An intriguing question is finally answered.
In her July 6th New York Times Health column, Anahad O'Connor addressed an intriguing question: Do sunscreens, intended to prevent skin cancer, cause skin cancer? Claims that sunscreen components, in particular zinc oxide, can cause or contribute to the develop of the skin cancer have been made for years. Proponents of the "sunscreen causes cancer" belief cite laboratory studies that found that zinc oxide and other active ingredients in sunscreen can create free radicals when exposed to sunlight and lead to cell damage and the development of skin cancer. The "dangers" of sunscreen often are supported by the rising incidence of melanoma worldwide, especially among people who report that they use sunscreen.

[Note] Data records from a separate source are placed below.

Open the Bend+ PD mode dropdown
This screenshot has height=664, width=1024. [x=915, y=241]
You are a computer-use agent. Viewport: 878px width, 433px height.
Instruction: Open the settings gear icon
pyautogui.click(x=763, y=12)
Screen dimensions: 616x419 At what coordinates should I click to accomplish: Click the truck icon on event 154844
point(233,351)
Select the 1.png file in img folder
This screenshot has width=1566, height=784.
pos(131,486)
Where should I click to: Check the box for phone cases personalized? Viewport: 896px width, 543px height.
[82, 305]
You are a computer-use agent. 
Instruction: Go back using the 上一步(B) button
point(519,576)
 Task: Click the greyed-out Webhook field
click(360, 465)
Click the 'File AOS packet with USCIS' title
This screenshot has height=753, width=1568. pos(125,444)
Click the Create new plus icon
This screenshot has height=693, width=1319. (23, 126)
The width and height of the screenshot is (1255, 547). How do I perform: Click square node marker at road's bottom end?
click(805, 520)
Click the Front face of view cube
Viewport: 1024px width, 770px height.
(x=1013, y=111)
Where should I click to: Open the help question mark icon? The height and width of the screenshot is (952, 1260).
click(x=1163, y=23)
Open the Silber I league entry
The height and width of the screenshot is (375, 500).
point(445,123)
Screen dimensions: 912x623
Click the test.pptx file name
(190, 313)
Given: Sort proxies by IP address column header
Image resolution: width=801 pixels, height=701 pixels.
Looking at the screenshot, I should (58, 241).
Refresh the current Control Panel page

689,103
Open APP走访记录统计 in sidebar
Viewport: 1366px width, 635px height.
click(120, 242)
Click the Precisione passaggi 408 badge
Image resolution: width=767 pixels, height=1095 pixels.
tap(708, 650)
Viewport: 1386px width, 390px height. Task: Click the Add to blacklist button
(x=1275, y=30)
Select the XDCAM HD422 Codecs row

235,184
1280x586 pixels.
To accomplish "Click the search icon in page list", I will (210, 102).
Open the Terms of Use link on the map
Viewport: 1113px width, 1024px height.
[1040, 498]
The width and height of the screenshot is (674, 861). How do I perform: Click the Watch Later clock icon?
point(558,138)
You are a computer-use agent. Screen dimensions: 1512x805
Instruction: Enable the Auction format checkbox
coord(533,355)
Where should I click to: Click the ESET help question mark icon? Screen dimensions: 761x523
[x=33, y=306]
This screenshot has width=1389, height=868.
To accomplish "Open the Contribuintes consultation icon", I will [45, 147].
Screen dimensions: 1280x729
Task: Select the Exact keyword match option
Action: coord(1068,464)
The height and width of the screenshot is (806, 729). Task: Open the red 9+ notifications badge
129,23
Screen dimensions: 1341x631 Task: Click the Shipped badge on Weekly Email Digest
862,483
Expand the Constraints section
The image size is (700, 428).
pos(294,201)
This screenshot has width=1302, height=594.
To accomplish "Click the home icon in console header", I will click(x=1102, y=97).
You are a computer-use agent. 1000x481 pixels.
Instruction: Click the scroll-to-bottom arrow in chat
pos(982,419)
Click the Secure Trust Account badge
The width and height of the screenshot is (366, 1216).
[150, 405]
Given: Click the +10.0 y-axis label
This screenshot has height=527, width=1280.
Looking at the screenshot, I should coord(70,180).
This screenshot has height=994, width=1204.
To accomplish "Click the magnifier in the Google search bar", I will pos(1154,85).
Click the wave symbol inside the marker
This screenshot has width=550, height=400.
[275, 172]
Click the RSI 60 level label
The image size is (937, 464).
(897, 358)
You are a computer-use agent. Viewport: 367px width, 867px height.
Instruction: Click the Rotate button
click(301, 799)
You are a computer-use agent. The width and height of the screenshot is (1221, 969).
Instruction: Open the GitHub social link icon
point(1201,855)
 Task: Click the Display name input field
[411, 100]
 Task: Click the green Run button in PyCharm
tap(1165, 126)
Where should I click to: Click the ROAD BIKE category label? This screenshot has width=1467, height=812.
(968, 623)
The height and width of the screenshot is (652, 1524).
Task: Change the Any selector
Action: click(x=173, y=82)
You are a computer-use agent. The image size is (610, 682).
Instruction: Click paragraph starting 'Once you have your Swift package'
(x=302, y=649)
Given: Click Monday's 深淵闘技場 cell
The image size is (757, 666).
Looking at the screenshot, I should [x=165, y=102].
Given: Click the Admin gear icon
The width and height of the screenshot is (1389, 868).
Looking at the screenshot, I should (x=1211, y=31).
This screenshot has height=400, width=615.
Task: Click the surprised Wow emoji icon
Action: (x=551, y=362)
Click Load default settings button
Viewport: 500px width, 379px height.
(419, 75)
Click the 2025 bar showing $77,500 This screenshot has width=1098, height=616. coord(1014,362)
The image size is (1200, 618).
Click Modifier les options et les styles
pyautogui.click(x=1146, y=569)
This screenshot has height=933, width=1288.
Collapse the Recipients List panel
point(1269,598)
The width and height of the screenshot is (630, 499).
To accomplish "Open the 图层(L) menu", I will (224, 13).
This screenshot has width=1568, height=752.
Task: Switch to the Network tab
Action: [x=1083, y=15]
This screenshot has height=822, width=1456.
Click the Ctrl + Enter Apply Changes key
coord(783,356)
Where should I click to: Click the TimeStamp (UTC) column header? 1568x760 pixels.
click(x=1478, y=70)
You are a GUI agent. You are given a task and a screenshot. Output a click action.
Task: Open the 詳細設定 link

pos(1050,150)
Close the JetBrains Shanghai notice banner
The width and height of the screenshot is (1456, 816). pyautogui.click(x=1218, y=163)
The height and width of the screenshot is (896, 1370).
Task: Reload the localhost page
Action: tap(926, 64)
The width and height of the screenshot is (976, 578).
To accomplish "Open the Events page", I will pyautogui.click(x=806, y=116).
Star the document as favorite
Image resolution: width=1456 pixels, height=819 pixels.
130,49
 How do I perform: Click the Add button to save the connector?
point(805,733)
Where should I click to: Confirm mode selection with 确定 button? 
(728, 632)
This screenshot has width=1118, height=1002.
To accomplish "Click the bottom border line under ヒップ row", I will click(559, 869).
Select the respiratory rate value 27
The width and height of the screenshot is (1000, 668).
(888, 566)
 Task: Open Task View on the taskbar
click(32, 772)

Researchers recently reported that sunscreen and its components must penetrate skin cells in order to be harmful and found that sunscreen remains on the skin's surface. Zinc oxide and other sunscreen components were not found to damage cells or increase the risk of melanoma.
The conspiracy theorists can now put the "dangers of sunscreen" idea to rest and healthcare providers can use this information to better educate the patients they care for. Further, healthcare providers need to continue to advise patients to use sunscreen daily and reinforce melanoma risk reduction strategies (eg, sun protection, avoidance of tanning beds, skin self-examination, etc).